2. We know you lead a busy life, full of activities, many of which are required of you. Tell us about something you do simply for the pleasure of it.
When answering this essay prompt, so many students choose to write about an activity that brings them joy that fails to showcase intellectual curiosity. The activity an applicant chooses need not relate to their hook that they’ve ideally showcased in other essays and their activities section. But it must showcase how an applicant thinks. Tie-dyeing a t-shirt isn’t an intellectual pursuit — until a student zeroes in on the math behind tie-dyeing. Do you get the idea?
3. How has the world you come from—including your opportunities, experiences, and challenges—shaped your dreams and aspirations?
In the majority opinion striking down Affirmative Action, Supreme Court Chief Justice John Roberts penned a loophole for colleges to still factor in the influence of a student’s race or background. This essay is an opportunity for applicants to capitalize on this loophole.
Of course, students need not be underrepresented minorities to answer this prompt. Applicants could instead focus on their faith, community, or experiences that have shaped who they are and who they hope to be.
4. MIT brings people with diverse backgrounds together to collaborate, from tackling the world’s biggest challenges to lending a helping hand. Describe one way you have collaborated with others to learn from them, with them, or contribute to your community together.
MIT’s admissions committee wants to see that an applicant can play well in the sandbox with others. Too many know-it-alls apply to MIT. MIT is sifting through applications to identify students who have strong opinions but are malleable to change them when presented with differing viewpoints.
Through a specific anecdote, applicants should describe an example of a time they worked with others to address a problem in their community — ideally related to their hook so that their application sings with a singular talent rather than well-roundedness. If an applicant’s hook is environmental science, their answer will hopefully focus on an environmental issue in their community.
5. How did you manage a situation or challenge that you didn’t expect? What did you learn from it?
Too many applicants choose to write about tough graders or rigorous exams. It’s a mistake. MIT’s admissions committee seek to admit students for whom learning comes easily rather than students who have to work hard to get great grades and scores. Besides, by writing about grades and tests, it implies that’s what matters to the applicant.
Students should instead focus on an anecdote that showcases their love of learning. It could be a time when an applicant was debating a hot-button political issue with a classmate in a political science course. Maybe the fellow student they were discussing raised a point the applicant didn’t foresee and for which they didn’t have a retort. So the applicant hit the library and learned more about the issue, only to come back the next day to either counter or further substantiate the fellow student’s position.

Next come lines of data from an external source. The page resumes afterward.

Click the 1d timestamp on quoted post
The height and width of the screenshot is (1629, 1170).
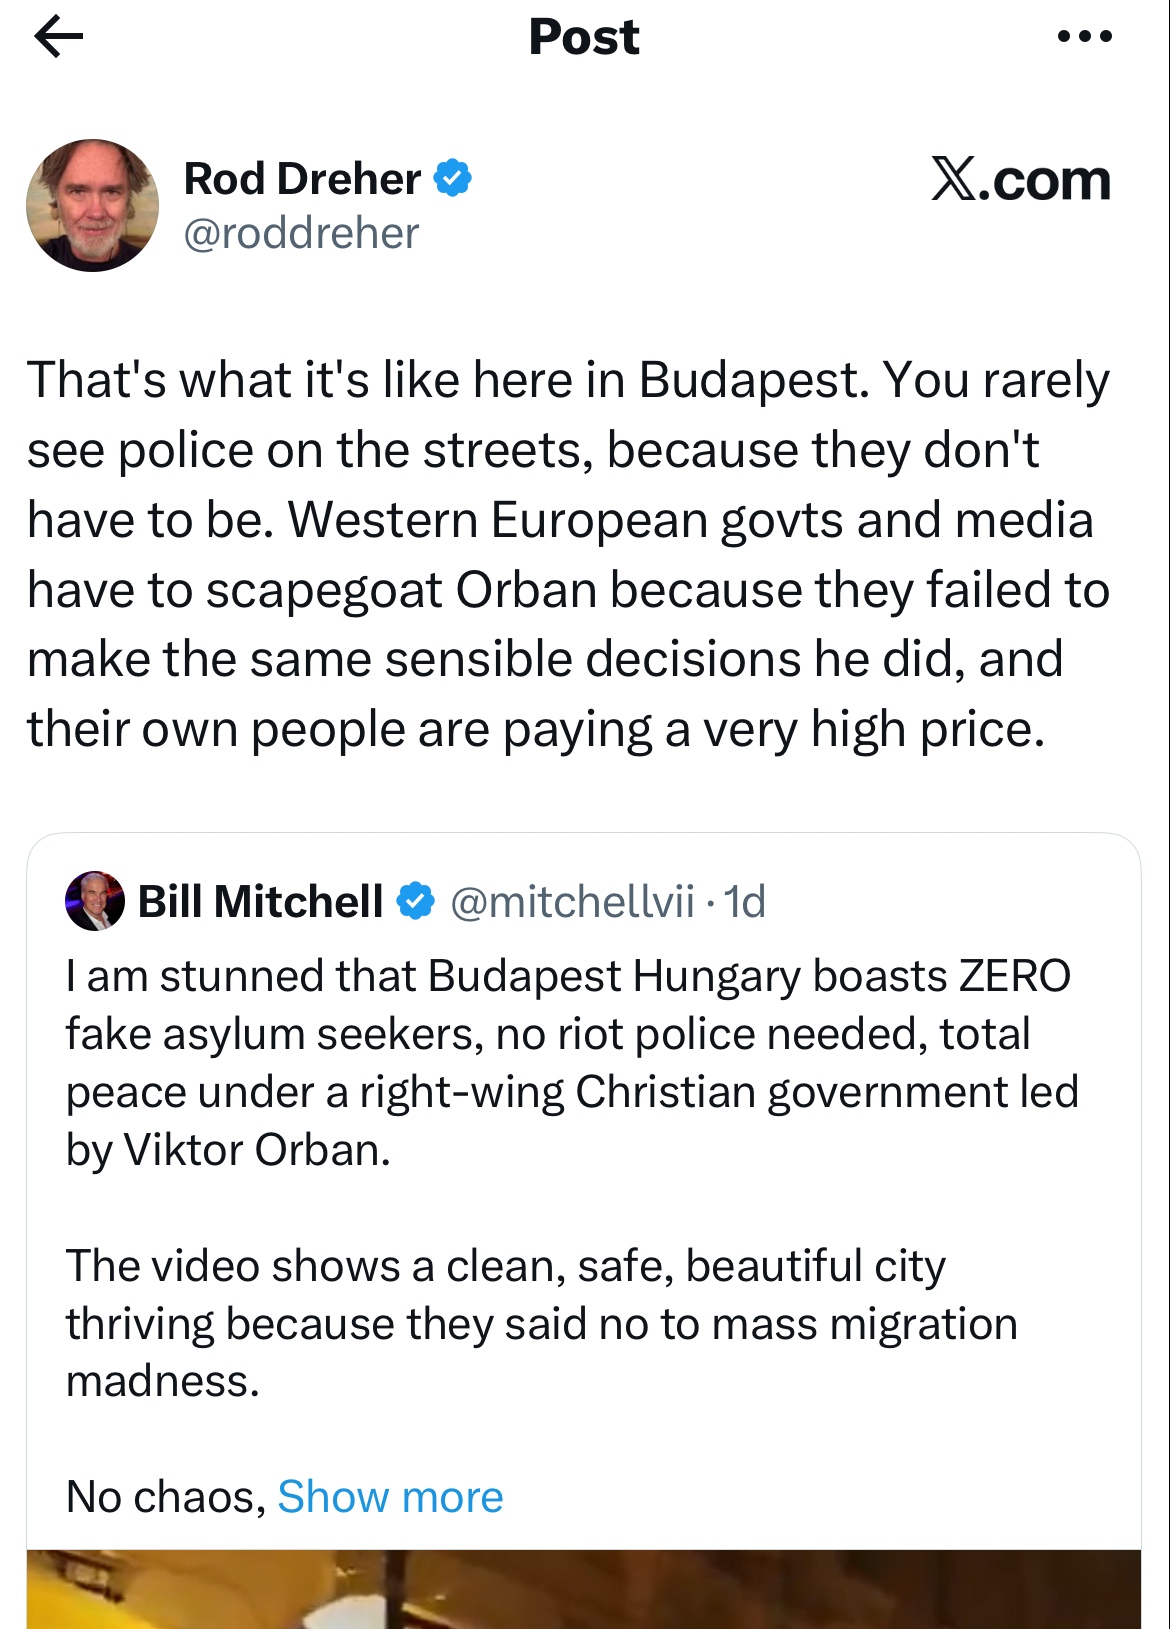pos(745,901)
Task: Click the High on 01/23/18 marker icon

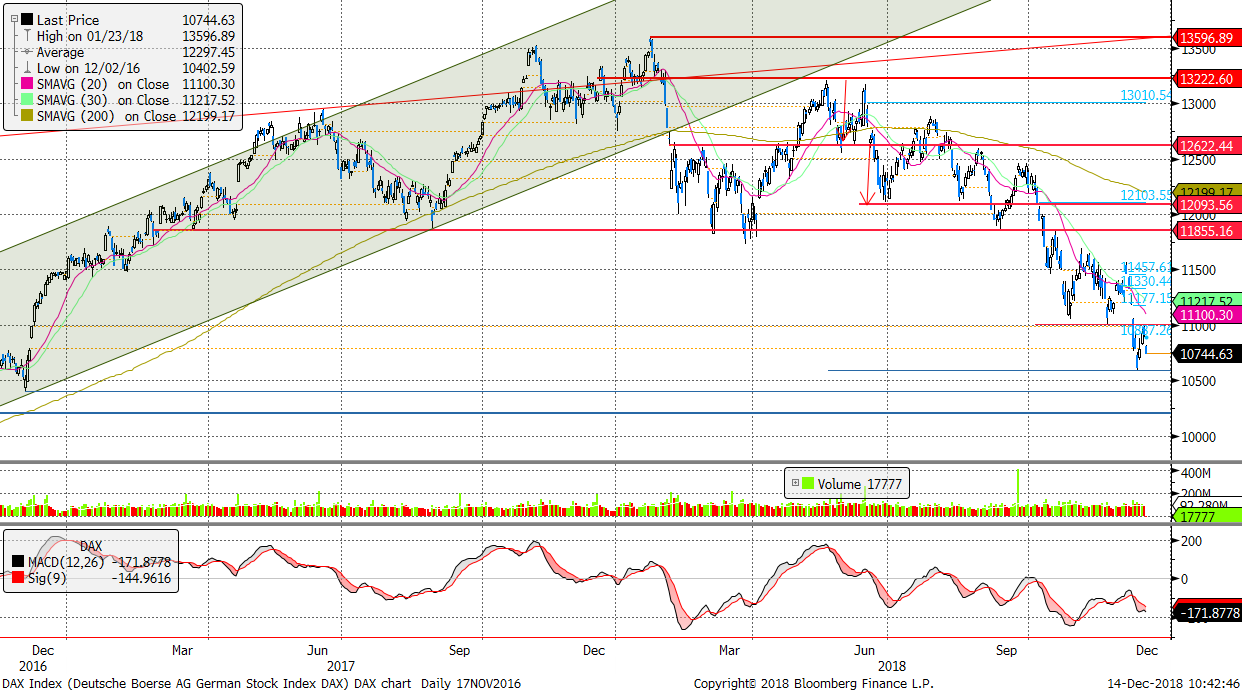Action: (26, 35)
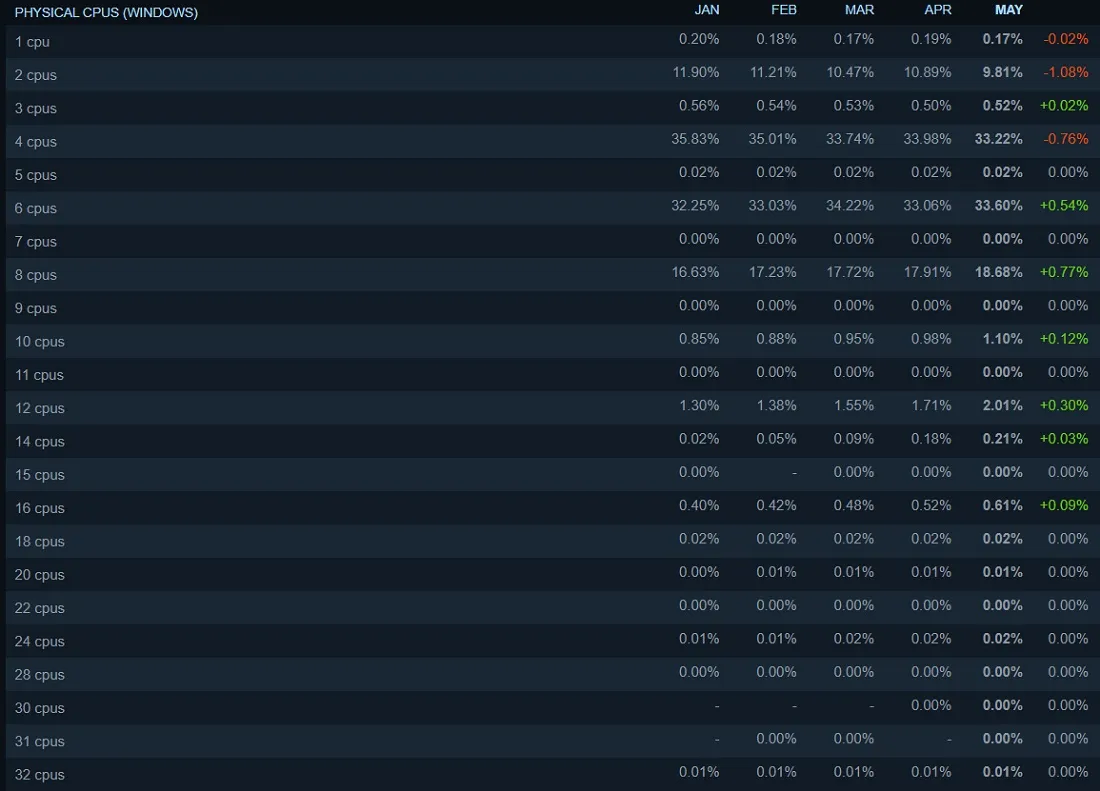Click the 1 cpu row label
The height and width of the screenshot is (791, 1100).
(32, 42)
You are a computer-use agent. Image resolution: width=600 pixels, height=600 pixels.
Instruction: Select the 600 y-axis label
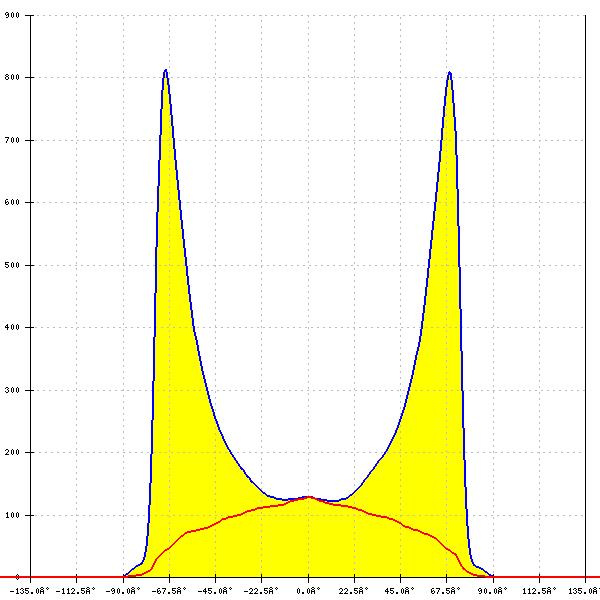coord(12,202)
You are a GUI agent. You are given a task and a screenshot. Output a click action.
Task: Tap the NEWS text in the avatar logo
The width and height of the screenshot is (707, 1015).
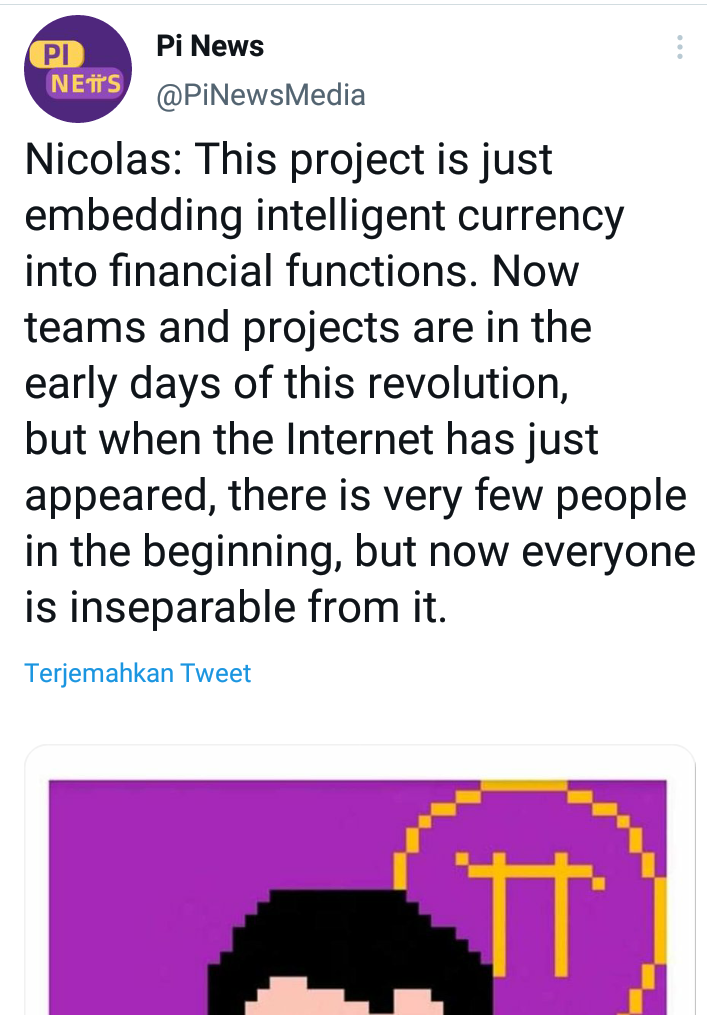point(85,83)
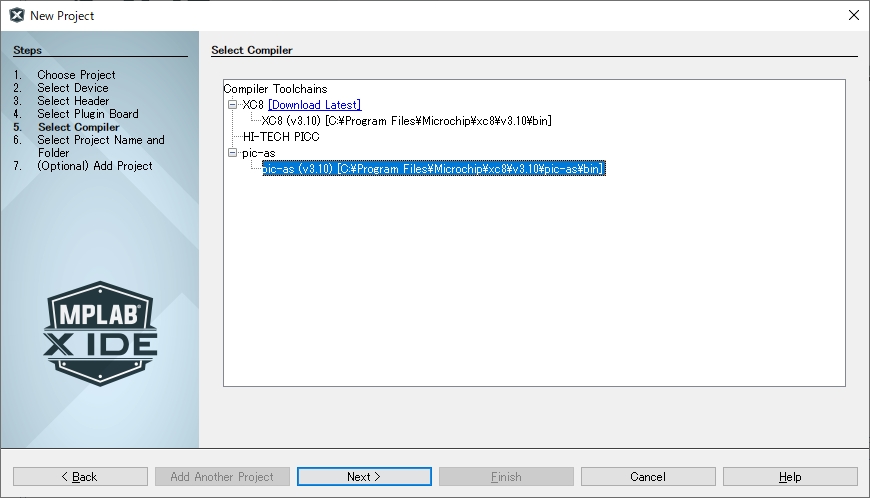870x498 pixels.
Task: Click the Compiler Toolchains root label
Action: [x=275, y=89]
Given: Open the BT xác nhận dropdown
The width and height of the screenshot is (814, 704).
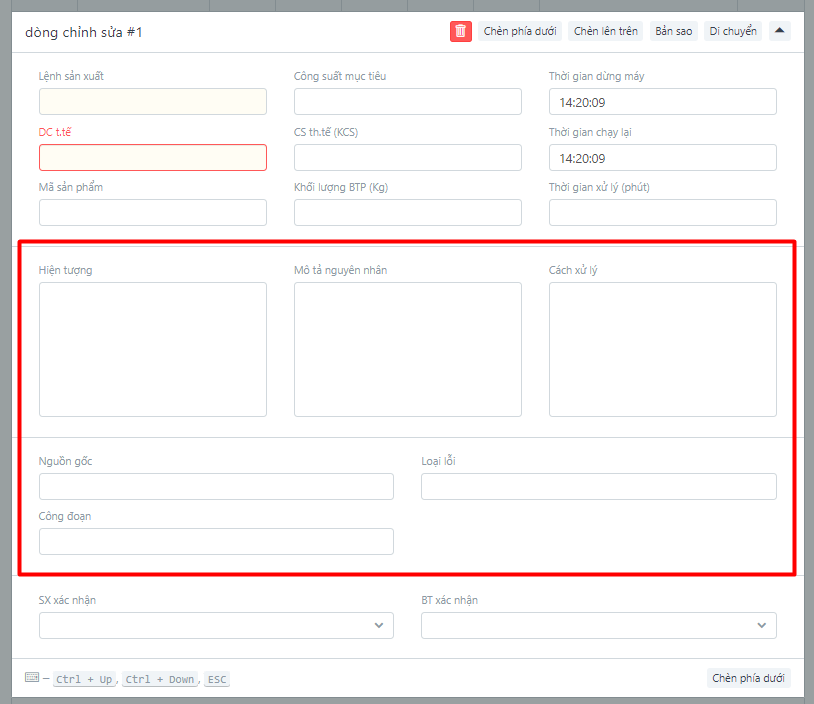Looking at the screenshot, I should click(x=598, y=625).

Optional Open-Ended Additional Information Textbox
MIT’s admissions committee also includes a final, open-ended text box with the below instructions and 650 words available in the text box:
There is also one final, open-ended, additional-information text box where you can tell us anything else you think we really ought to know.
In this free response, many students include their Common Application Personal Statement. So long as it fits like a puzzle piece with the MIT supplemental essays, we at Ivy Coach fully support that since any optional essay in elite college admissions should not be considered optional. Instead, it should be viewed as an opportunity to inspire admissions officers to root for an applicant.